[Supplied text]
^^^^

Ubuntu 22.04 Server with Desktop installed
I have been iterating with @liuyis in the Nsight Systems group regarding a problem with Nsight Systems nsys daemon startup.
After several experiments, it seems the failure happens because
the call to cuInit takes too long and Nsys times out, even though nvidia-persistenced is running.
Running strace while starting up a CUDA application revealed the system calls causing the long delay:
Thanks for sharing the result. I’m not seeing a problematic GPU device based on the log, however I do see the system calls that caused the long delay:
ioctl(3, _IOC(_IOC_READ|_IOC_WRITE, 0x46, 0x2a, 0x20), 0x7ffe4da090b0) = 0 <8.005325> ... ioctl(4, _IOC(_IOC_NONE, 0, 0x25, 0), 0x7ffe4da0c350) = 0 <24.041903>
and tracking back I can see the FDs they were trying to control were
openat(AT_FDCWD, "/dev/nvidiactl", O_RDWR) = 3 <0.000019> ... openat(AT_FDCWD, "/dev/nvidia-uvm", O_RDWR|O_CLOEXEC) = 4 <0.000020>
Unfortunately this is out of the scope of Nsight Systems development, I suggest reporting the issue to CUDA - NVIDIA Developer Forums.
Is there someone here who can pick up this thread and help us resolve the issue? We also notice all our CUDA applications take about 30 seconds to startup, which is driving us crazy…
strace.txt (39.8 KB)

^^^^

Word and element location data:
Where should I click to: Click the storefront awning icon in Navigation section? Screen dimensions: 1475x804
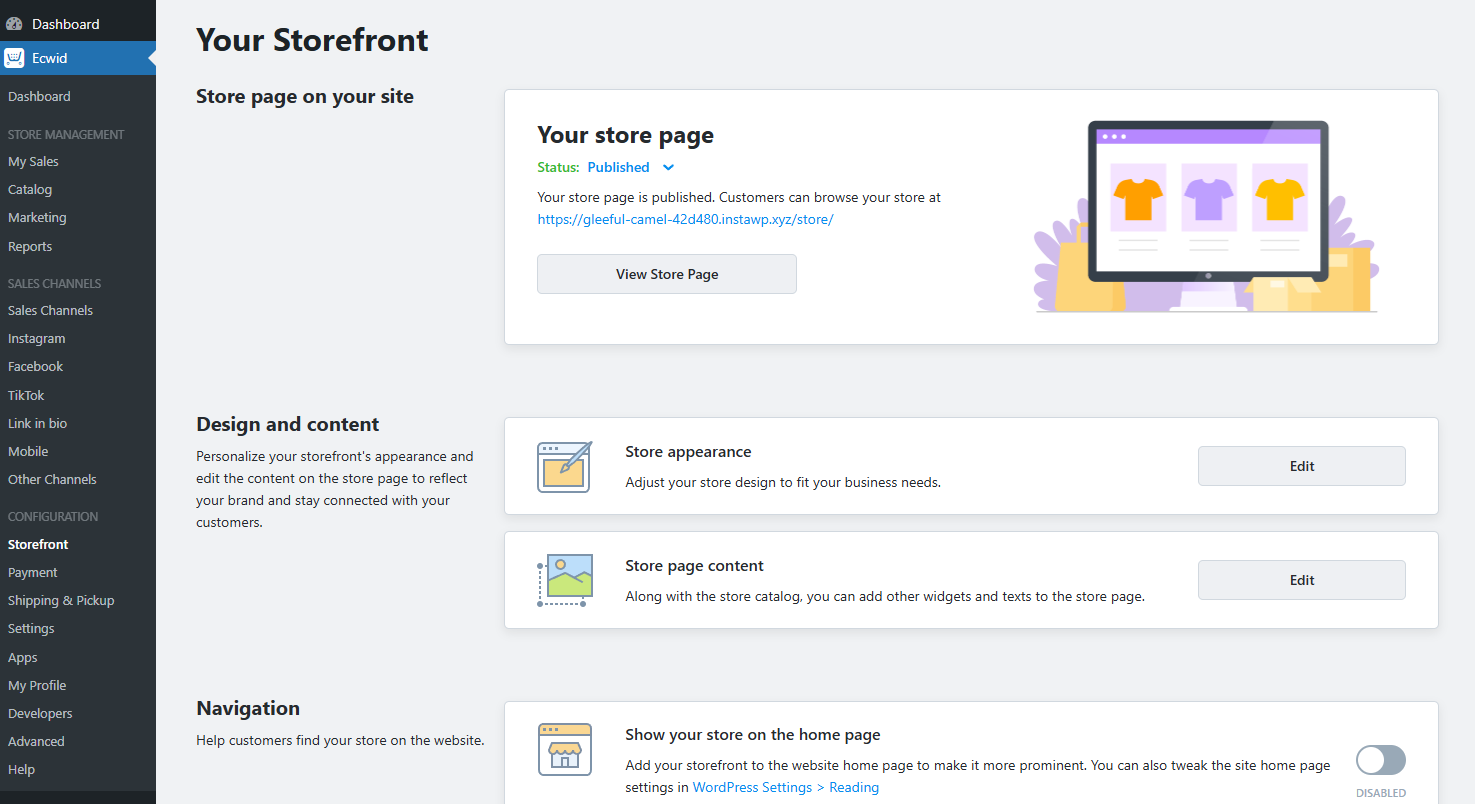(564, 750)
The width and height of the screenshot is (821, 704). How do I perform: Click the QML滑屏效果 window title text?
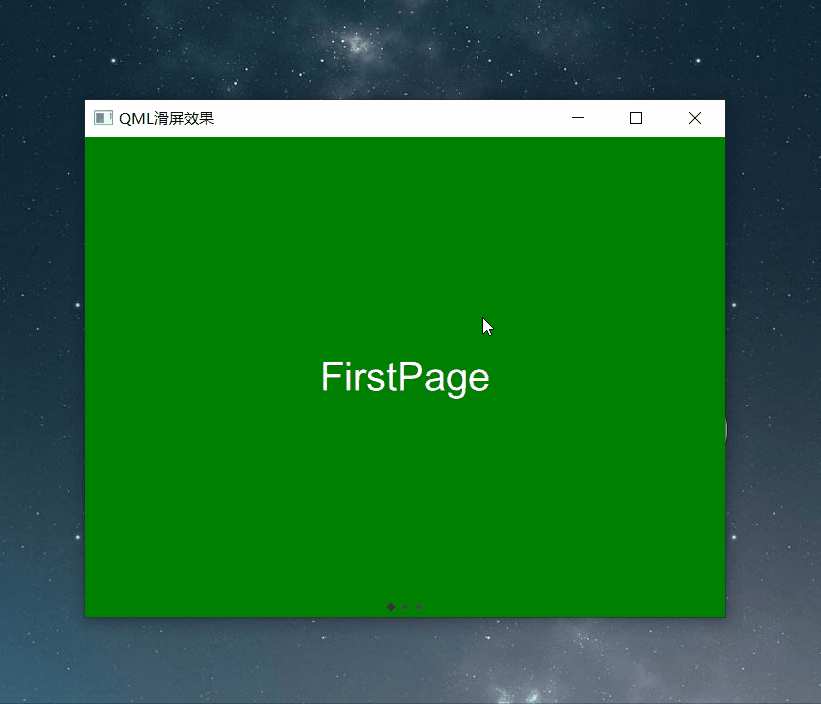(x=167, y=118)
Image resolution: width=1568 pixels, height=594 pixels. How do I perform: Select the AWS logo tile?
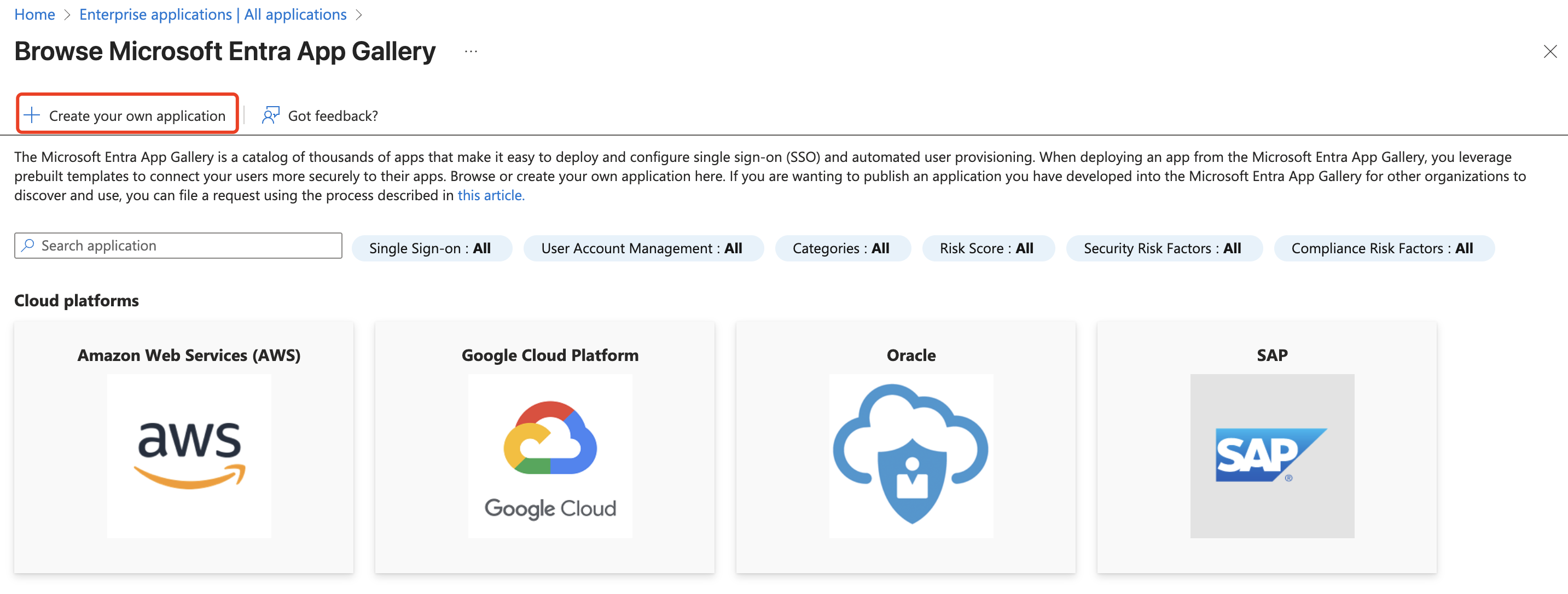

^^^^

[Exercise set]
1. Answer these about the forum thread on CUDA startup:
(a) Which process does the thread say is running even though nsys times out?
(b) Which device file was opened as file descriptor 4?
(c) About how long does the thread say all the CUDA applications take to start up?
2. How many lines of the entries contain the string "width"? Case counts. Give only the number.
These entries are unrelated to the forum thread on CUDA startup.

[Answers in order]
1.
(a) nvidia-persistenced
(b) /dev/nvidia-uvm
(c) About 30 seconds

2. 2